RET_CHK: Protect against ROP exploits

I was exploiting a ctf challenge that required a ROP chain recently and I had an idea that would make ROP exploitation impossible (or way more complicated at the very least)

Background:

There are a number of protections in place to protect against exploiting buffer overflows, NX stack, ASLR and Stack cookies are the main ones. (If you're not sure what they are, let me introduce you to my friend google.com)

With all these turned on, buffer related exploits require one or two info leaks to get the stack cookie and some offsets to bypass ASLR. From there, use ROP gadgets (borrowed chunks of code e.g pop ebx, pop eax, ret) to pop a shell.

Theoretical New Idea:

RET_CHK (PASTEBIN_SECURE_RET was a bit of a mouthfull)

To prevent ROP Related Exploits, extend the 'ret' instruction to add a check that the return address is just after a call instruction. To make it compatible with all the weird hacks that people want to do, add an instruction ret-insecure, that acts as normal ret.

This will only add 1 or 2 clock cycles (probably) to every function call.

Clock cycles are really really fast, but programs do make a lot of function calls. This technique can be removed from some functions that get called very frequently. It makes exploiting easier but still much harder than not having it at all.


How to sploit?

Of course, as with all new security features, there are ways to get around this.
Typically, once you get to the point where you control eip, you have boatloads of rop gadgets to choose from and if you've got libc you can probably do anything you want with only a little effort.
With RetCheck™ enabled, the spots you can jump to goes from all of the code segment and libraries to the 0.01% of assembly instructions that directly follow a call instruction. (Actual percentage of call instructions may vary)

Firstly, due to the already overwhelming pressure to make things fast, any implementation will probably only do something like "die if [eip-4] != call_instruction_byte_code". This extends our reach to 4 bytes after some offset assembly that looks like a call instruction and doesn't break everything.

Then comes the fun bit. We take our limited set of gadgets and profile them to find their net effect on system state. Pretty much glorified assembly fuzzing. Run them a bunch with different initial stacks and registers, then find the patterns. Look for those pesky "won't make it crash" requirements, the registers and memory regions it does and doesn't touch, as well as the effect it has on different values. This will be handled by my super smart deep learning neural network magic engine that I haven't written yet.

Yes I can hear you saying "why don't you just look at the code and work out what it does". Sure, you can do that, take all 10,000 potential gadgets and manually do a writeup of what input it takes to not crash and the effect it has on all the registers and values on the stack etc. Good luck.
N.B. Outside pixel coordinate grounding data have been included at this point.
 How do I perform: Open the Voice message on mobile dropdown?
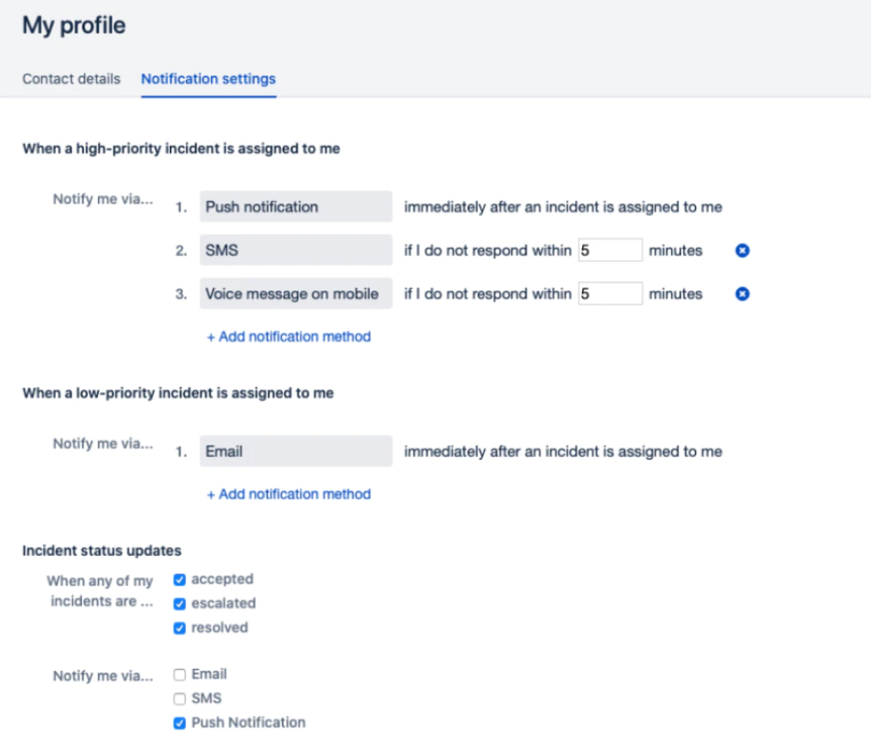pos(295,294)
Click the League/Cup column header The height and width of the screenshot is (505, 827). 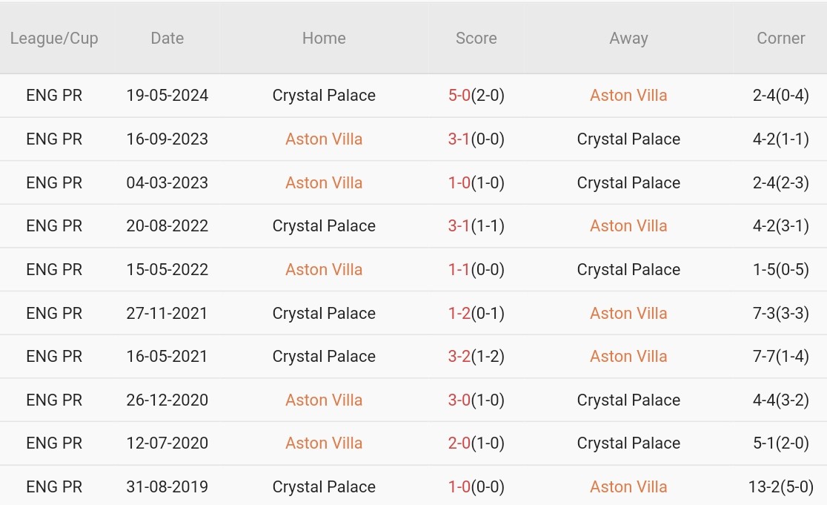(x=54, y=39)
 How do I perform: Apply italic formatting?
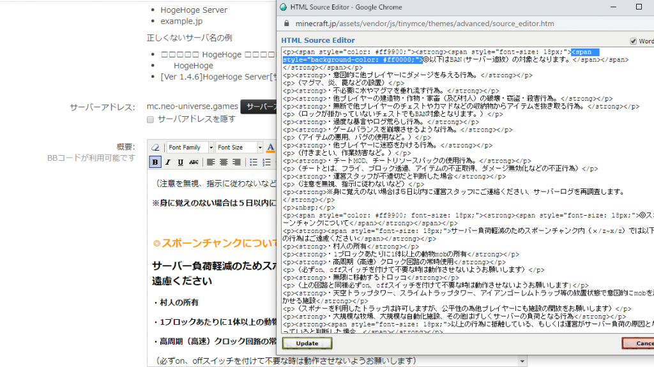click(x=169, y=162)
With that.

Meanwhile, back in lazy land, I'll build my assembly-fuzzing-AI and have a general purpose tool forevers.

At this point we have a bunch of gadget blobs that each have a net effect on current state. By chaining these together with a stack of stuff we control we can find combinations that achieve what we want (maybe).
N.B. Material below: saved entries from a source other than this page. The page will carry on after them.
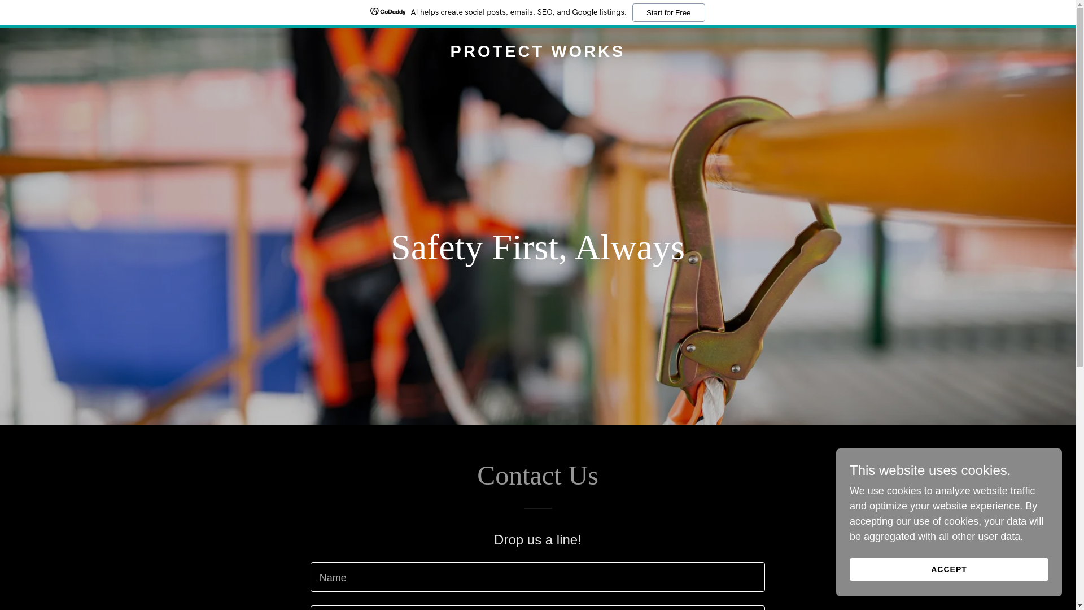Viewport: 1084px width, 610px height.
Task: Click the GoDaddy logo in top banner
Action: (x=388, y=12)
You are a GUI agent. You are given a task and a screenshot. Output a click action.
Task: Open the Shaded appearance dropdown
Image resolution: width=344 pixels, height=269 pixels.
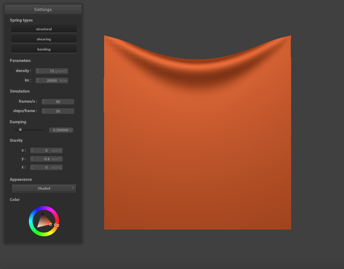pos(44,188)
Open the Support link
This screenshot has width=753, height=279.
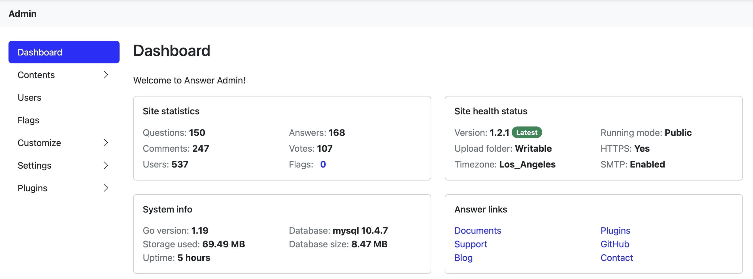click(x=470, y=244)
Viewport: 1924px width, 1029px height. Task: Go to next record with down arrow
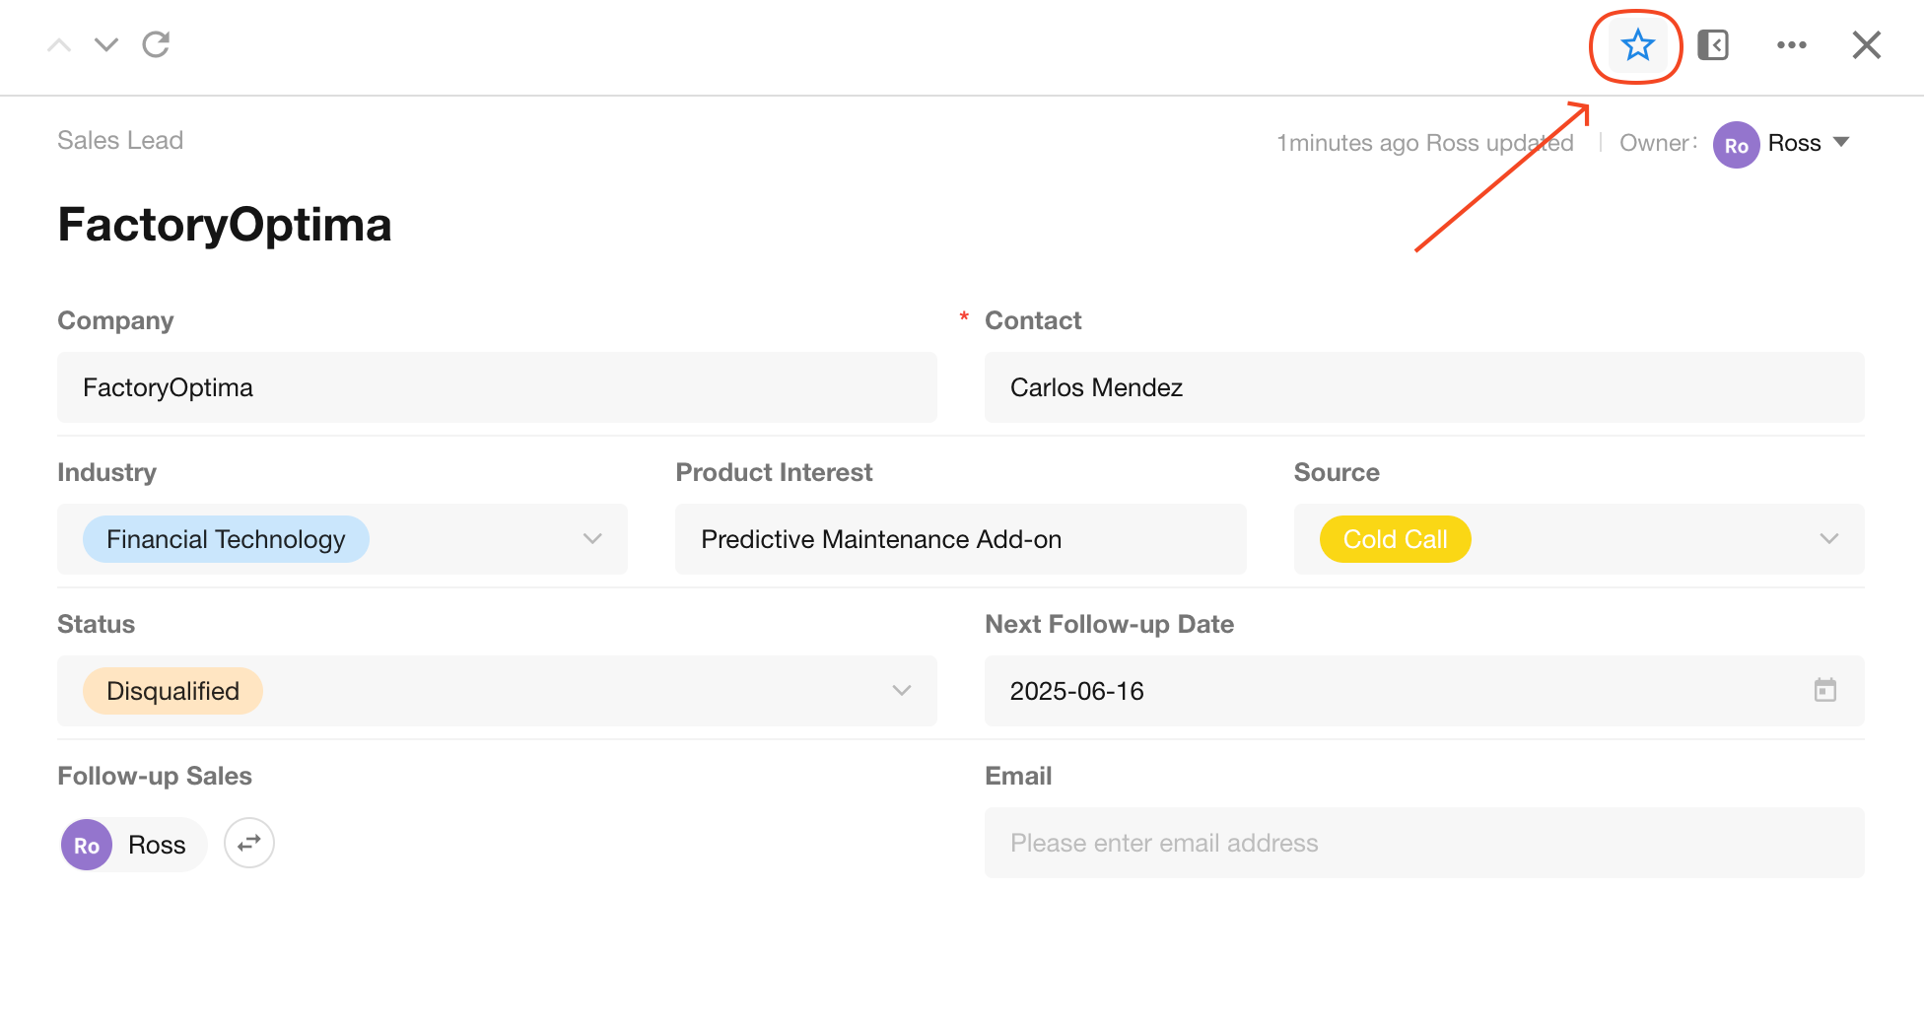[106, 45]
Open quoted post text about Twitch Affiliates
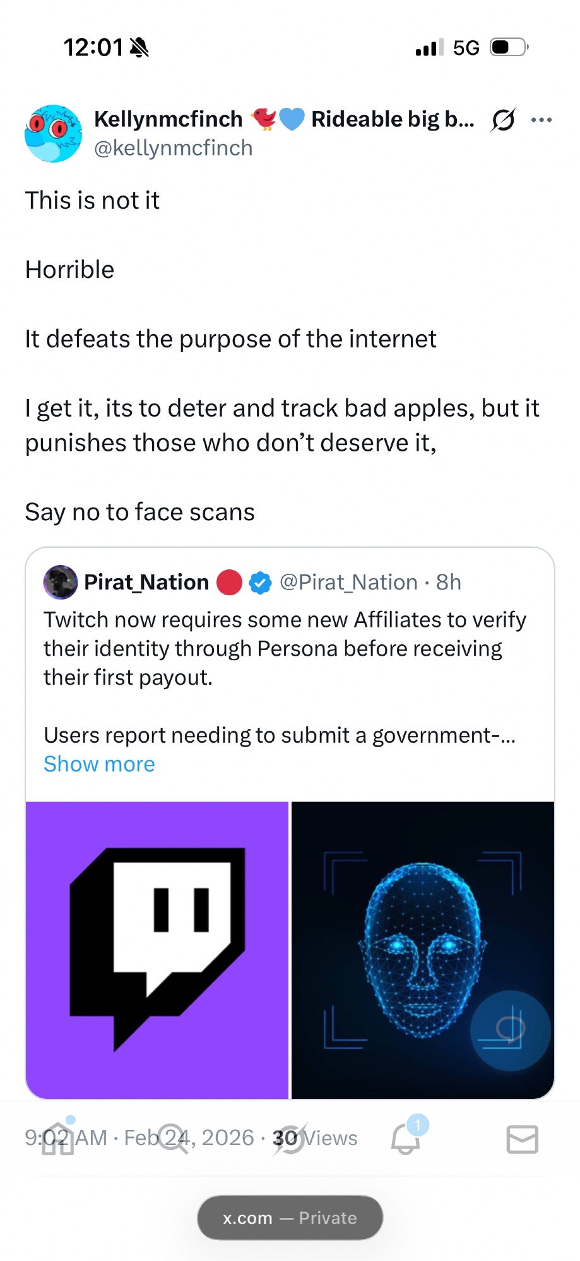The image size is (580, 1261). (284, 648)
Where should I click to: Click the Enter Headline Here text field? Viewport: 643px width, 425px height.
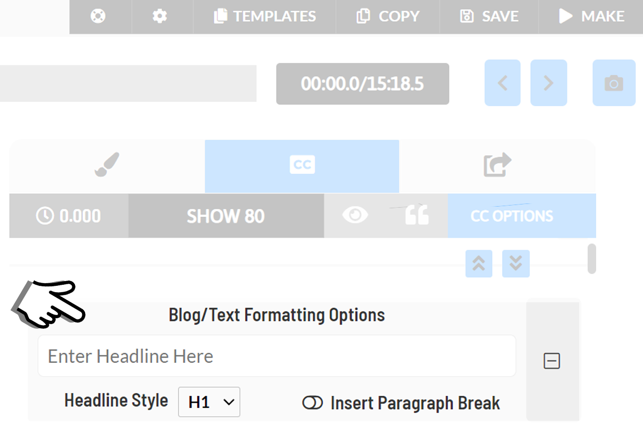pos(277,355)
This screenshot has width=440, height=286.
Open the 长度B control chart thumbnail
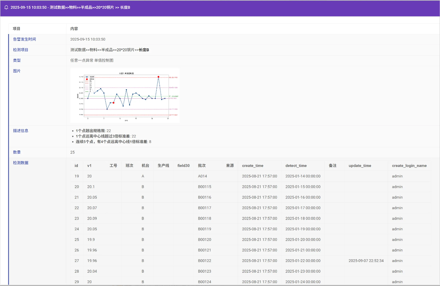[x=125, y=95]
Popping a shell becomes quite hard if you don't have any easy wins like "call whatevs; call system". 

If you allow there to be any ret's (even 1 is enough), then this becomes easier. Find a chain of valid ret-chks that ends in an insecure-ret. Use the insecure-ret to do any gadget of choice and if that gadget has a ret-check then add your chain of valid ret-chks to get another gadget-of-choice. Just hope that the valid ret-chk chain doesn't ruin what the last do-what-you-want-gadget did.

With enough insecure-ret's it acts as only a mild to severe nuisance finding a chain that doesn't break everything.
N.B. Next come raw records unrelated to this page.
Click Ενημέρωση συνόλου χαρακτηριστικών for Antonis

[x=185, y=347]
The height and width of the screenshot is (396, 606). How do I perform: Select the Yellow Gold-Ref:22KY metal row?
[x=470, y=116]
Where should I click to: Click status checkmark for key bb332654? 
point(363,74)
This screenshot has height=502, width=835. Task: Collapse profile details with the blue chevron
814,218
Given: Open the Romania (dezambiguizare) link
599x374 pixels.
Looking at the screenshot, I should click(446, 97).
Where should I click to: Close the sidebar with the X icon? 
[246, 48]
Either way, this makes exploitation harder at a not-too-unreasonable cost.

We'll probably have a smarter solution that totally solves buffer overflows in the near future anyway, hence this is a blog post not a patent application

The super smart machine genius assembly fuzzer AI  thing would probably be a useful tool in current exploitation but it's too much of a trek for me for now and is probably not necessary 99% of the time.

Hack the planet
-pasteBin